Comment by yborg

8 years ago

So this is the "extraordinary law enforcement effort" Rosenstein referred to. Check printer logs, send FBI to leaker's house.

This will certainly make anybody thinking of leaking to the Intercept think twice.

I'm not sure how to say this, but I've been in a position to see what the US government considers some of its most valuable technical resources. More than a decade ago, a very specific breach of security happened in a specific place, operated by "a company". That organization sent in a team of people from D.C. for five days that specifically were "extraordinarily good" at their jobs in order to analyze the machines where this breach happened. All three of these folks were stumped for three days by deleted browser cookies on a Windows machine, no kidding. I was originally one of a handful of suspects, but hearing about their ineptitude was so fucking infuriating that I wouldn't keep quiet.

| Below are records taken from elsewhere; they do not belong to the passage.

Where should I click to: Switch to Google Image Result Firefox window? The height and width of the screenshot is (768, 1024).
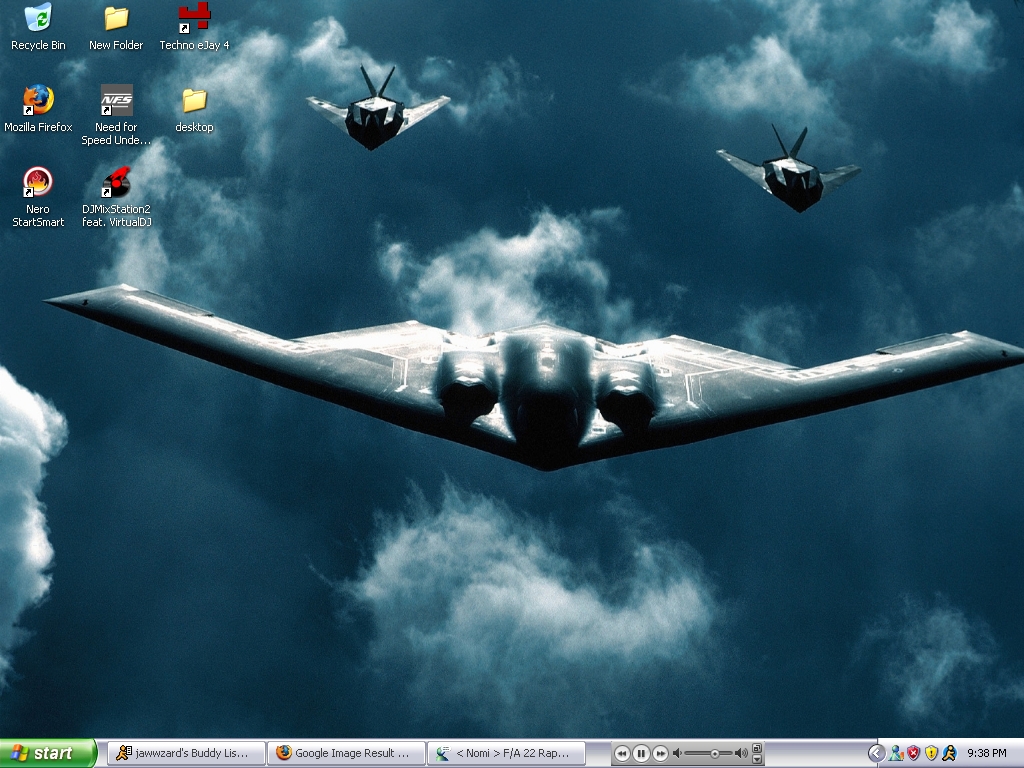pyautogui.click(x=346, y=753)
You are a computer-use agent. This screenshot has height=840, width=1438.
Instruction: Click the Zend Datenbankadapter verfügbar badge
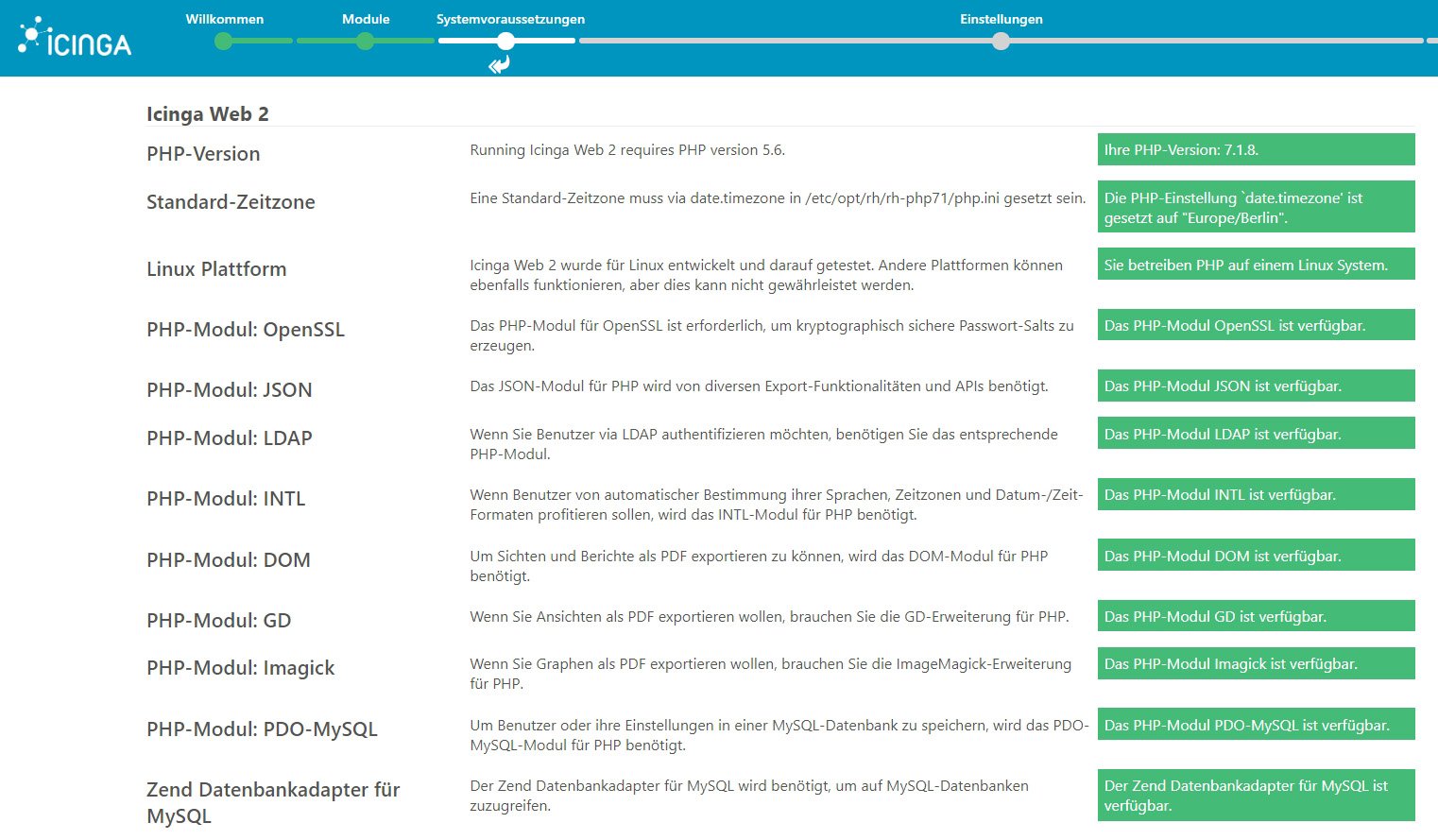click(x=1255, y=795)
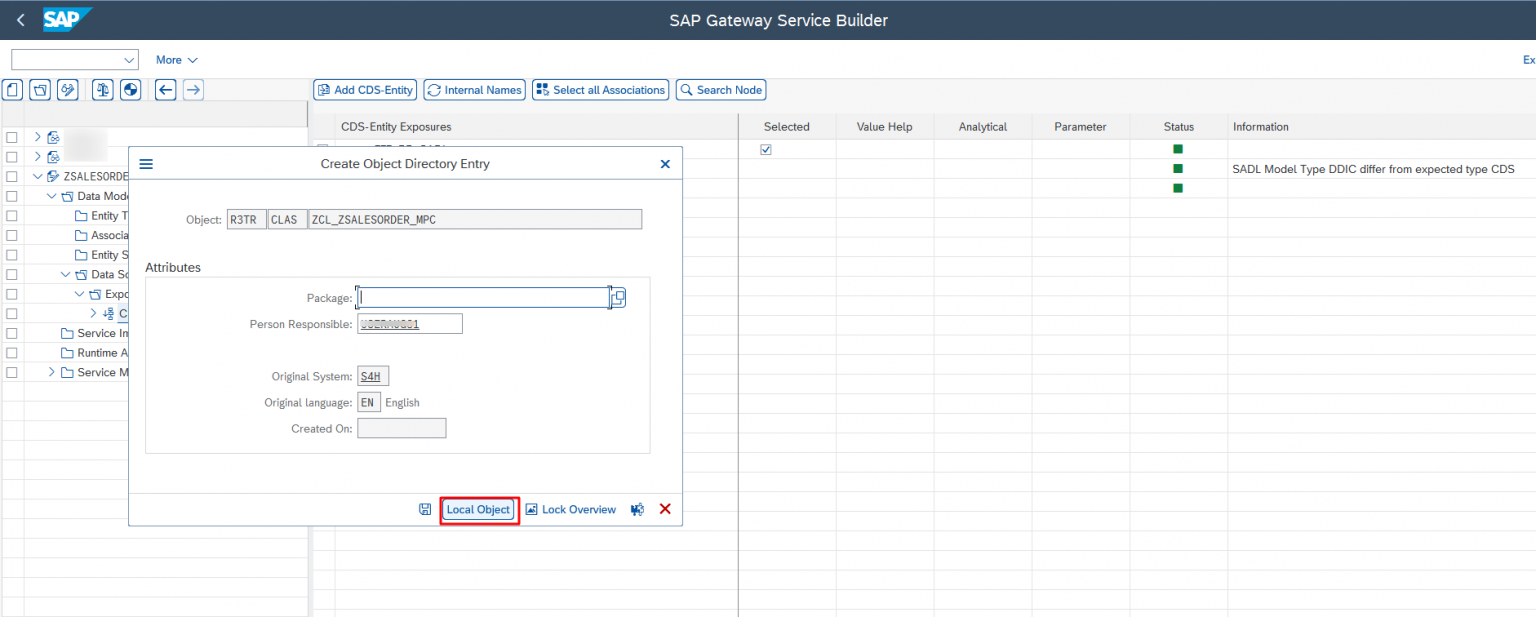Open the Lock Overview link

tap(578, 509)
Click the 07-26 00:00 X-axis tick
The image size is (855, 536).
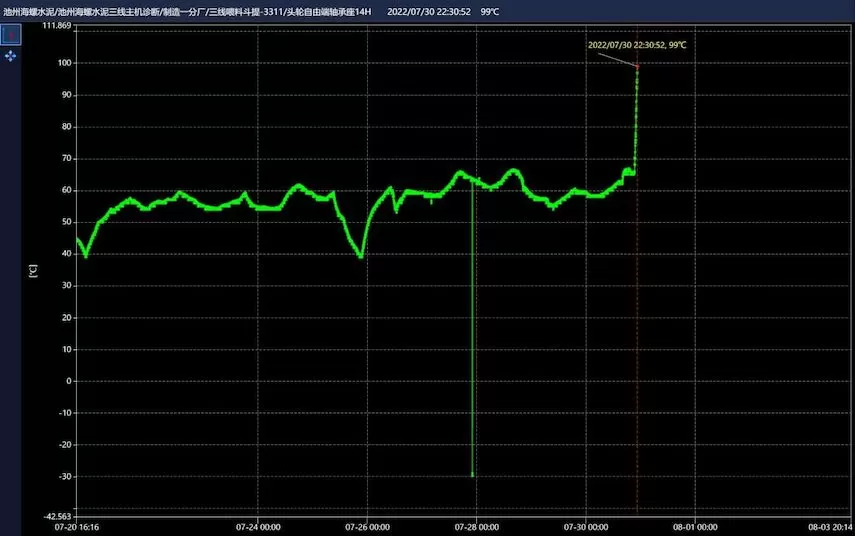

Eventually, one of the people in power in that place (who was on my side) convinced the "crack forensics team" to hear me out. So I met with them and discussed the plan, and then I walked them through installing a stupid FOSS utility for recovering deleted browser cache and cookies, and they were able to extract a URL, account name, and timestamp from the cookies on the machine which then let them pull up the right footage from the security camera, and catch the criminal responsible. The person in charge of the whole thing offered me a job (which I did not take). Ever since that day, whenever I hear something like "extraordinary law enforcement effort" I think about those stupid contractors and how I could have somehow suffered legal problems because of them. I absolutely do not trust the US government's claims about its own technical capabilities. I mean obviously not everyone working for the government is an ID-10-T, but here is supposedly one of the best technical teams this organization has to offer, and they can't even get this really basic shit right. And not just "can't get it right" but consider the ramifications of their being wrong! Amazing, and eye-opening, and frightening.

  • Quite. The US government employs contractors more or less on the Charlie Sheen principle: it pays them to go away. There are some really sharp people employed by contractors, and some others that are just billed as if they were.

  • I'd like to second this. The "crack team" was the company that won the contract. I've seen first hand of companies hiring just about anyone as a contractor before a contract was even granted. Promises of a high potential salary usually lures these people.

There is a perception in the intelligence community that The Intercept has ties to Wikileaks and the kremlin (based on people with ties to the IC on twitter), so I assume they wanted to make a point.

I think we might also assume that other NSA leaks to MSM might have been done with some level of institutional approval.